◆ **AIM OF THE EXERCISE**:
Would you write out all of the entries below, exactly as they stand?

(Records from a data collection)

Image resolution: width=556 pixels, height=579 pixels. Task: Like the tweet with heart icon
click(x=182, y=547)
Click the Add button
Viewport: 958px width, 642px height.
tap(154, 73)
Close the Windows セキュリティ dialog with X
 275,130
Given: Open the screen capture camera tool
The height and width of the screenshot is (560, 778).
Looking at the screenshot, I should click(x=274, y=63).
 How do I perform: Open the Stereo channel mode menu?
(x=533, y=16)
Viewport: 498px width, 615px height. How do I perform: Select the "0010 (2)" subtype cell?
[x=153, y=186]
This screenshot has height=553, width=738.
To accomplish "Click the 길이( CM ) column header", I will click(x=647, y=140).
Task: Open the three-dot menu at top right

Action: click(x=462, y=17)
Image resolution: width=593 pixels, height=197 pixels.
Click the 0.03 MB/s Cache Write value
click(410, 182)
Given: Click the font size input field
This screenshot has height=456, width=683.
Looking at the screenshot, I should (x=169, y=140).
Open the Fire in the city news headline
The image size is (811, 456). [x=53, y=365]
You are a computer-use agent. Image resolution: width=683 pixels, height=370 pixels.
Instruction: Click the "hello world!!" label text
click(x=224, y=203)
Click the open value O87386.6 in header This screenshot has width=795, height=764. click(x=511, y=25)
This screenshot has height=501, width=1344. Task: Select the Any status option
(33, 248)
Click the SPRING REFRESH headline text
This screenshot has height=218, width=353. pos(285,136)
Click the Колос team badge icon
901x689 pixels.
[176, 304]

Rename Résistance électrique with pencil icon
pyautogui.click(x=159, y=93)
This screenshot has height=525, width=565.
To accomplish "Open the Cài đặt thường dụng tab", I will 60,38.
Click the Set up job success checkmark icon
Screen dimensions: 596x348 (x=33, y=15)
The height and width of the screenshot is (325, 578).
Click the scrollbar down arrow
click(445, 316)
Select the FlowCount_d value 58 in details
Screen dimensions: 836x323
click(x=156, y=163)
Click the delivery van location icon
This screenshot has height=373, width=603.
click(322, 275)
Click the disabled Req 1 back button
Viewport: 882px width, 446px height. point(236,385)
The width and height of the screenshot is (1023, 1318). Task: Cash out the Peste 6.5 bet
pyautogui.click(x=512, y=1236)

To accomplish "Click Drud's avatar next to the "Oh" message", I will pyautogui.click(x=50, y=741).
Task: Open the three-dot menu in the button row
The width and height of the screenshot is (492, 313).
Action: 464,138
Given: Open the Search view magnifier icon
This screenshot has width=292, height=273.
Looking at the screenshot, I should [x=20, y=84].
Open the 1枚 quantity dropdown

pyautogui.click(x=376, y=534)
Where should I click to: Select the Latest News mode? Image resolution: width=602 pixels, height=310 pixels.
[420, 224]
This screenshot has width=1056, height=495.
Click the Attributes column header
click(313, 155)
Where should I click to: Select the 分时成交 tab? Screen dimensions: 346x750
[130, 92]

◆ **SOLUTION TO THE PROBLEM**:
Image resolution: width=556 pixels, height=579 pixels. Task: Like the tweet with heart icon
click(x=182, y=547)
Click the Add button
Viewport: 958px width, 642px height.
tap(154, 73)
Close the Windows セキュリティ dialog with X
 275,130
Given: Open the screen capture camera tool
The height and width of the screenshot is (560, 778).
Looking at the screenshot, I should click(x=274, y=63).
 How do I perform: Open the Stereo channel mode menu?
(x=533, y=16)
Viewport: 498px width, 615px height. How do I perform: Select the "0010 (2)" subtype cell?
[x=153, y=186]
This screenshot has height=553, width=738.
To accomplish "Click the 길이( CM ) column header", I will click(x=647, y=140).
Task: Open the three-dot menu at top right

Action: click(x=462, y=17)
Image resolution: width=593 pixels, height=197 pixels.
Click the 0.03 MB/s Cache Write value
click(410, 182)
Given: Click the font size input field
This screenshot has height=456, width=683.
Looking at the screenshot, I should (x=169, y=140).
Open the Fire in the city news headline
The image size is (811, 456). [x=53, y=365]
You are a computer-use agent. Image resolution: width=683 pixels, height=370 pixels.
Instruction: Click the "hello world!!" label text
click(x=224, y=203)
Click the open value O87386.6 in header This screenshot has width=795, height=764. click(x=511, y=25)
This screenshot has height=501, width=1344. Task: Select the Any status option
(33, 248)
Click the SPRING REFRESH headline text
This screenshot has height=218, width=353. pos(285,136)
Click the Колос team badge icon
901x689 pixels.
[176, 304]

Rename Résistance électrique with pencil icon
pyautogui.click(x=159, y=93)
This screenshot has height=525, width=565.
To accomplish "Open the Cài đặt thường dụng tab", I will 60,38.
Click the Set up job success checkmark icon
Screen dimensions: 596x348 (x=33, y=15)
The height and width of the screenshot is (325, 578).
Click the scrollbar down arrow
click(445, 316)
Select the FlowCount_d value 58 in details
Screen dimensions: 836x323
click(x=156, y=163)
Click the delivery van location icon
This screenshot has height=373, width=603.
click(322, 275)
Click the disabled Req 1 back button
Viewport: 882px width, 446px height. point(236,385)
The width and height of the screenshot is (1023, 1318). Task: Cash out the Peste 6.5 bet
pyautogui.click(x=512, y=1236)

To accomplish "Click Drud's avatar next to the "Oh" message", I will pyautogui.click(x=50, y=741).
Task: Open the three-dot menu in the button row
The width and height of the screenshot is (492, 313).
Action: 464,138
Given: Open the Search view magnifier icon
This screenshot has width=292, height=273.
Looking at the screenshot, I should [x=20, y=84].
Open the 1枚 quantity dropdown

pyautogui.click(x=376, y=534)
Where should I click to: Select the Latest News mode? Image resolution: width=602 pixels, height=310 pixels.
[420, 224]
This screenshot has width=1056, height=495.
Click the Attributes column header
click(313, 155)
Where should I click to: Select the 分时成交 tab? Screen dimensions: 346x750
[130, 92]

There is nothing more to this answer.